Campbell was suffering from an advanced state of diabetic retinopathy, an eye condition that affects the retinas of people with diabetes. It usually occurs as a result of high blood sugar (glucose) over a long period of time.
Soon after he began treatment, which included receiving an injectable drug directly into his eye, Campbell began losing vision in his right eye, too.
“Now, I couldn’t see out of either eye; I was blind; I couldn’t work; I couldn’t see my grandkids,” he said.
Dr. Singh performed laser photocoagulation treatments for leaking blood vessels in the retina, followed by retina surgery in each eye, and Campbell’s vision was fully restored.
With Dr. Singh’s urging, Campbell’s life was restored in other ways, too.
“Diabetics often assume that because they are diabetic, their vision will not be as good, and that’s simply not true,” said Dr. Singh. “By controlling your diet, and other factors related to diabetes, you can prevent these conditions from occurring or from advancing at a faster rate.”
Campbell, who used to weigh more than 400 pounds, is now approaching his target weight of 195, thanks to a healthy approach to his diet.

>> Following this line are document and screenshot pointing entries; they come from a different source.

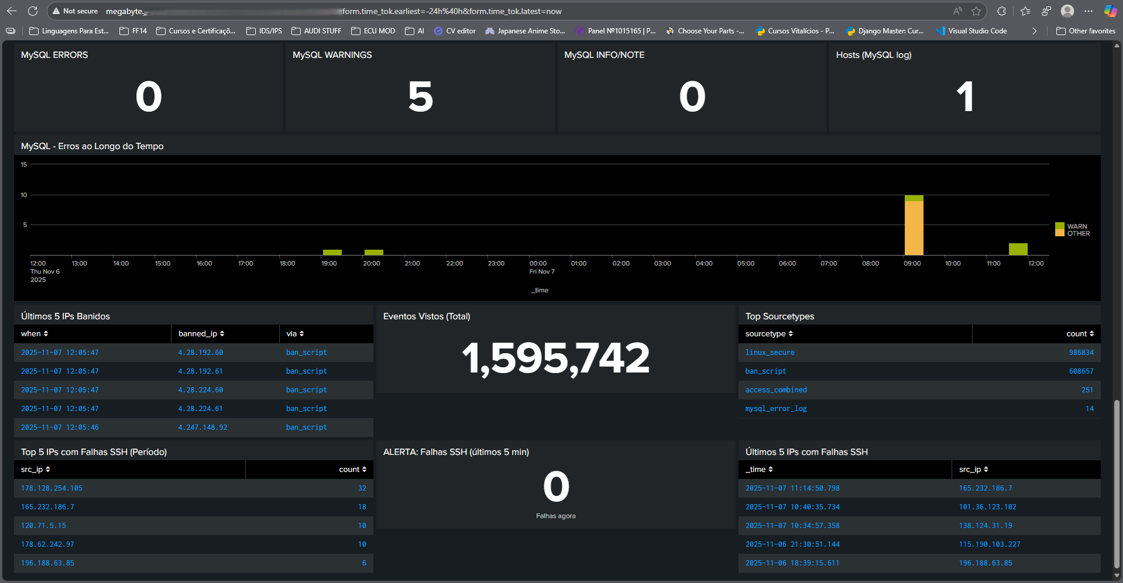
Task: Sort Top Sourcetypes by count column
Action: pyautogui.click(x=1080, y=334)
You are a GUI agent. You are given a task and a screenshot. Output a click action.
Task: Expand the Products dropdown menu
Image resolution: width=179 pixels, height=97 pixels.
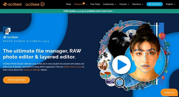pyautogui.click(x=81, y=4)
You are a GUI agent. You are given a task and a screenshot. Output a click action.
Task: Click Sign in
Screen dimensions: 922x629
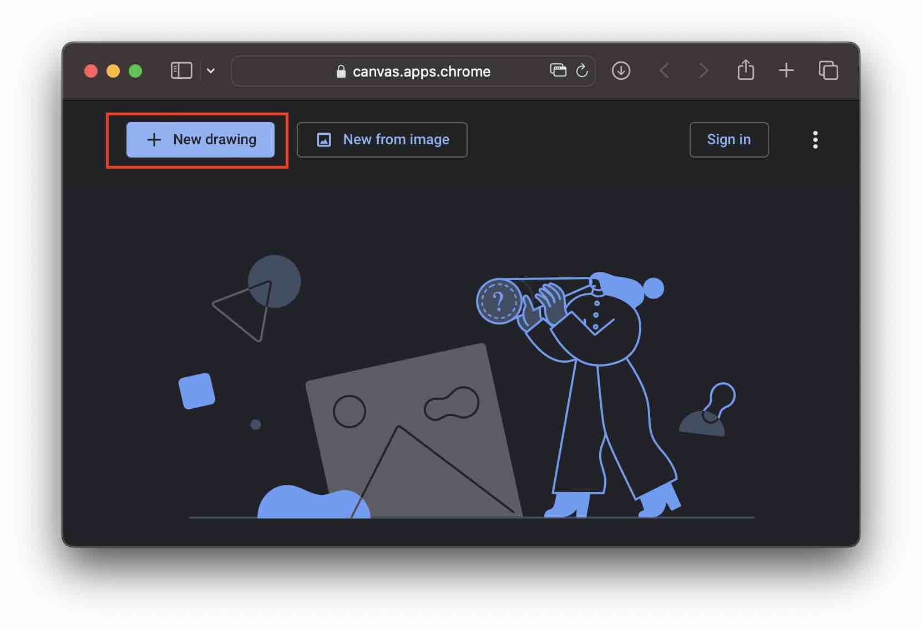coord(728,140)
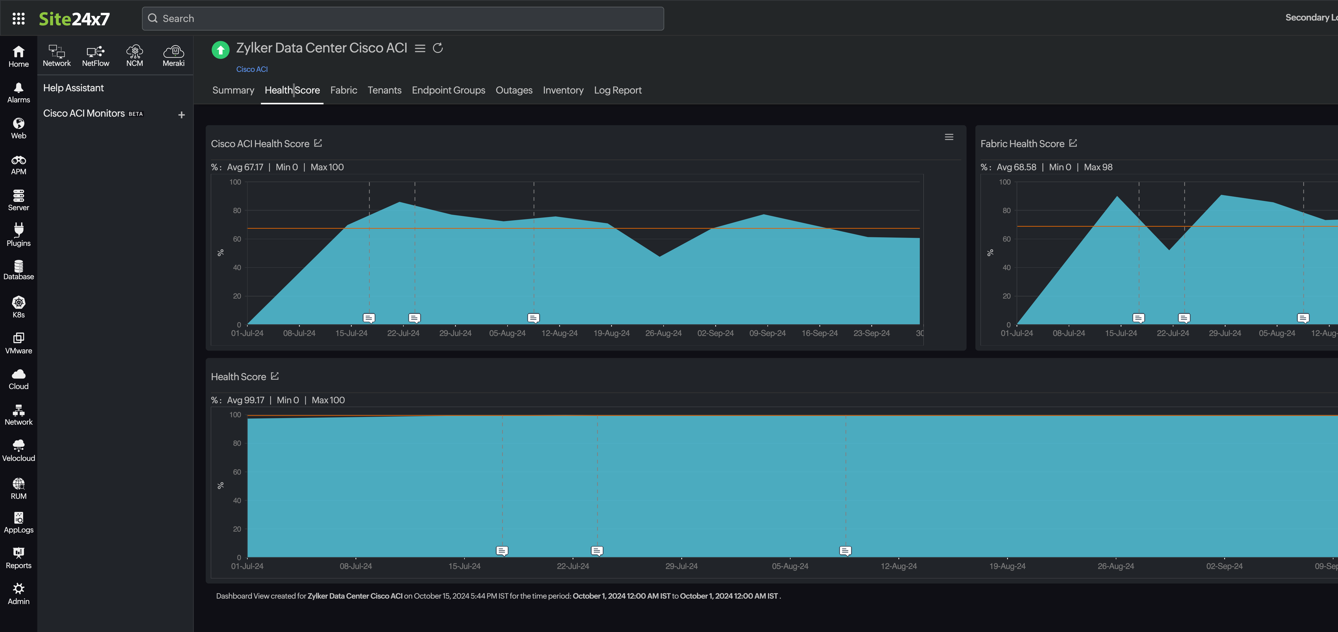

“It’s what you’re putting in your mouth that can really affect your diabetes,” he said. “And I didn’t make diet a priority, like I do now.”
For the past few years, Campbell has been practicing a modified, low-carb ketogenic diet. He eats meats and vegetables, consumes several nutrient-rich smoothies and drinks plenty of water each day. He avoids bread and pasta, and eats very little cheese and eggs.
Campbell said he has more energy and feels healthier now, than at any time since playing football at West Virginia State University more than 30 years ago.
“I’ve lost 100 pounds, and I’ve gone from 980 units of insulin a week down to 30 or 40; I also take just one pill each day,” he said.
According to Dr. Singh, the prognosis for Campbell’s vision is good, with regular exams and treatment.
And while Campbell must still undergo daily hemodialysis treatment, at home, as he awaits a kidney transplant, he has returned to work and is pursuing life with renewed vigor.
“Through it all, I’m thankful for everything that happened to me,” he said. “I finally have the strength and discipline to live a healthier life.”